The 19 illegal immigrants rounded up near the Pomona Freeway on Monday have, by now, become famous. News cameras captured many of them leaping from the back of the pickup and fleeing into a nearby tree nursery while two Riverside County sheriff’s deputies clubbed two of their comrades-in-flight near the truck and allegedly roughed up a third.

Throughout that wild ride and its televised finale, the immigrants had no inkling of the fierce controversy they would soon generate.

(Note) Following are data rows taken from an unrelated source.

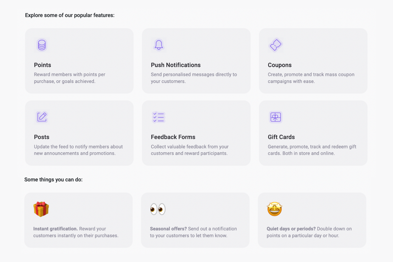This screenshot has height=262, width=393.
Task: Open the Coupons feature card
Action: point(313,61)
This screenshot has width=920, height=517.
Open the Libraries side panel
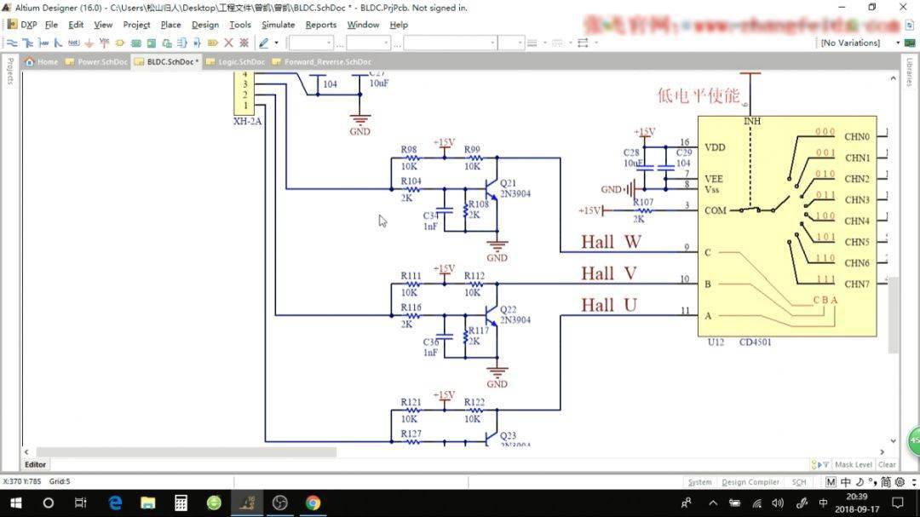910,72
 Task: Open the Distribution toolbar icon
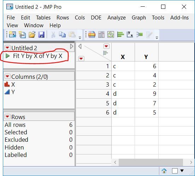click(x=120, y=34)
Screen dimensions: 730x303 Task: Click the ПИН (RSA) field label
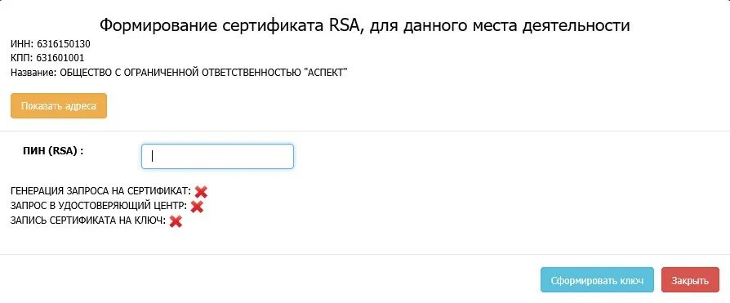pos(52,151)
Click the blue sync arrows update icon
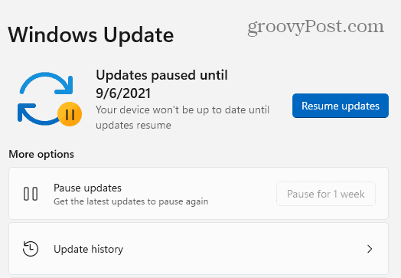 coord(49,100)

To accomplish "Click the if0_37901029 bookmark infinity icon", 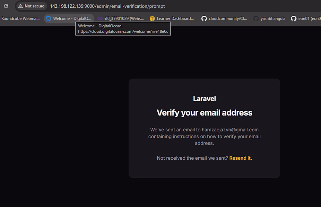I will (x=100, y=19).
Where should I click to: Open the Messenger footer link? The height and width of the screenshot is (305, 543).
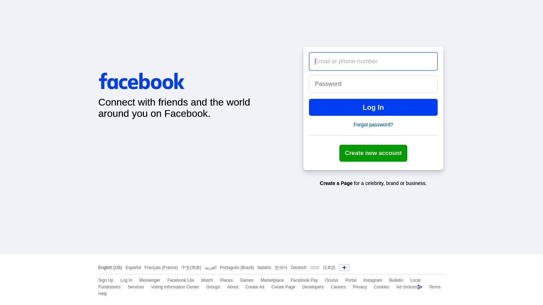click(x=150, y=280)

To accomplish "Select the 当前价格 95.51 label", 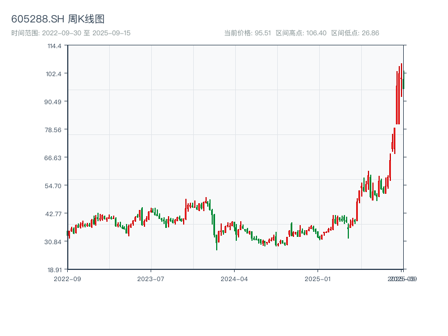I will [248, 33].
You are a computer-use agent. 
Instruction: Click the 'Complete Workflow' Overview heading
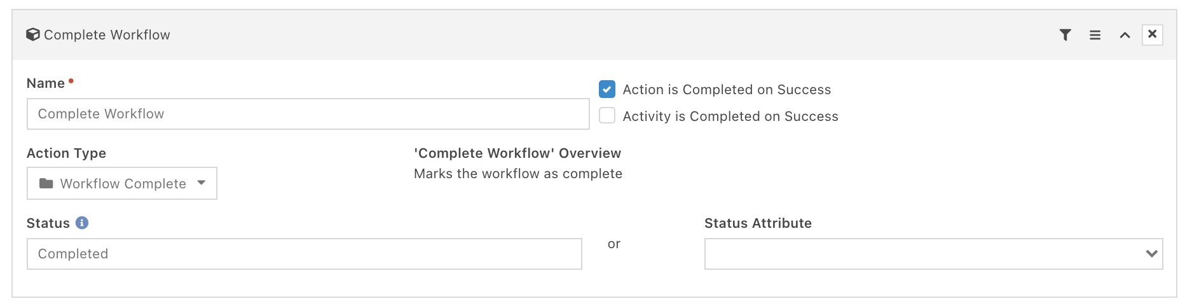point(517,153)
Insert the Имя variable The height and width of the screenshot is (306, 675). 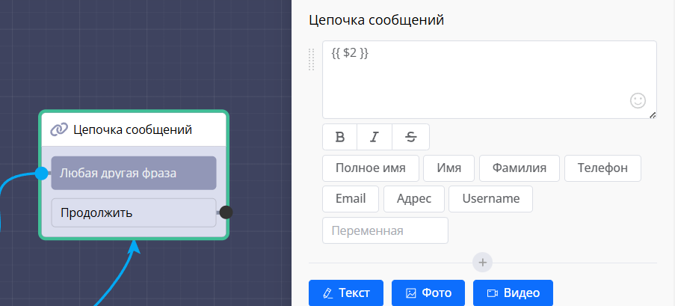pyautogui.click(x=449, y=168)
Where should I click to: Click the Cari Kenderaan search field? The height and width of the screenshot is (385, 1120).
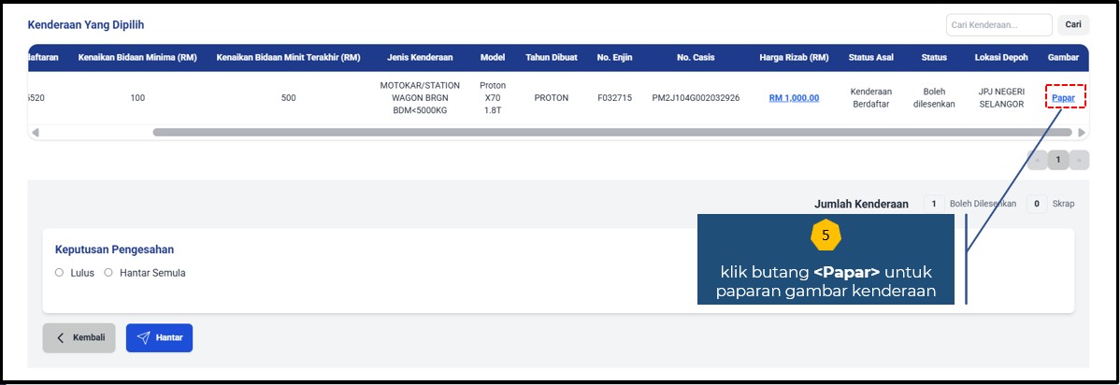(997, 24)
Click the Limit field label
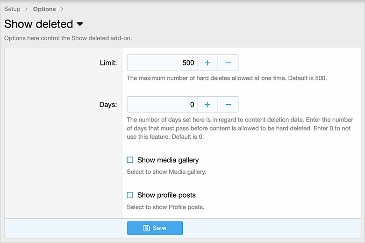 click(108, 63)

Looking somewhat overwhelmed--and somewhat flattered--by all the attention, they told their tales Thursday at a news conference and in interviews with The Times.

Mexican Consulate officials talked at the news conference both of the generous donations and the hateful threats the immigrants have drawn.

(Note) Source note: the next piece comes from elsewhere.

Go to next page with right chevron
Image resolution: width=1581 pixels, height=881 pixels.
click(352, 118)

The immigrants, meanwhile, sat silently with hands clasped, staring straight ahead. One wore a T-shirt reading “Wanna Get Lucky?” Another wore an advertisement for the resort town of Cancun. Their moods scarcely matched their carefree attire.

In low voices, they told of an arduous journey that began in the foothills of northern Mexico. There, waiting for their chance to sneak across the border, they got to know one another. They had arrived in small clusters from villages across Mexico. Eleazar Mendoza and his brother Julio were traveling with five of their cousins. Alicia Sotero Vasquez and Enrique Funes Flores--the two who would later be beaten on video--considered themselves almost married. But many of the 19 immigrants who ended up in the rust-pocked blue pickup met for the first time in the Mexican mountains.

There was Eleazar Pinon, a 21-year-old who had made the treacherous crossing before. He had worked in Santa Ana for a while. Now he was back for another chance.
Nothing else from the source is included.